The application submitted by Cancer Pavilion Redevelopment Associates LLC, an affiliate of New Brunswick Development Corporation, or DEVCO, to construct the 11-story, 519,000-sq.-ft. Rutgers Cancer Institute of New Jersey Pavilion passed by a unanimous vote the week of Jan. 11.
The Pavilion will house inpatient and outpatient care, research facilities and administrative space.
The planning board granted preliminary site plan approval of the project this past November.
The board also approved an application by Hardenberg Street Redevelopment Associates LLC, another affiliate of DEVCO, to build a 975-space parking garage, a central utility plant and a loading dock on Somerset, Division and Hardenbergh streets. The parking garage will serve the Pavilion.
That project was approved by a 5-1 vote with one abstention.
The $750 million Pavilion construction will expand the Rutgers Cancer Institute of New Jersey, located on Little Albany Street, across Somerset Street onto the former site of Lincoln Annex School.
Under the plan, DEVCO plans to raze the school and build the Pavilion in its place.
"We acquired the school from the board of education about two weeks ago," DEVCO President Christopher Paladino said earlier in January.

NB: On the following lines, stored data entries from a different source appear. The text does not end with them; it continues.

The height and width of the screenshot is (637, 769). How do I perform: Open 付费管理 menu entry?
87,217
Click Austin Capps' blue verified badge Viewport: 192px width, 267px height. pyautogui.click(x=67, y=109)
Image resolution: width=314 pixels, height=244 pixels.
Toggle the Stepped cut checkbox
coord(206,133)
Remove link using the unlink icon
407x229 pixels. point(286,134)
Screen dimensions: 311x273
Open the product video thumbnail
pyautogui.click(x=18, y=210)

West Orange, N.J.-based RWJBarnabas Health, as part of the transaction, transferred $55 million into a trust account in escrow that will pay for the construction of a new educational facility that DEVCO will build, Paladino said.
"Edgewood Properties donated the tract of land for the new school," he explained. "We're expecting to seek planning board approval for it in February."

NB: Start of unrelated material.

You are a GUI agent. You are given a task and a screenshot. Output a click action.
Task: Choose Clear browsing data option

The new, three-story, 135,000-sq.-ft. replacement school will be constructed at 50 Jersey Ave.
"This is a transformative project for New Brunswick, for Middlesex County and for all of the state of New Jersey," Paladino said. "This will expand services both educationally and clinically for cancer patients at New Jersey's only national cancer institute designated facility. The new facility will be the first standalone cancer facility in New Jersey, which will not only [offer] inpatient and outpatient services but will also have a research component."
A total of 98 critical care oncology beds are planned for the Pavilion, meaning all its cancer patients will be treated in the new building, Paladino said. Plans also call for 10 operating and procedure rooms.
A bridge will connect the new facility to the original Cancer Institute, which will continue to operate, and a second bridge will connect Robert Wood Johnson University Hospital to the new facility, according to Paladino.
Construction of the Pavilion, parking garage and school is expected to begin in June, he said.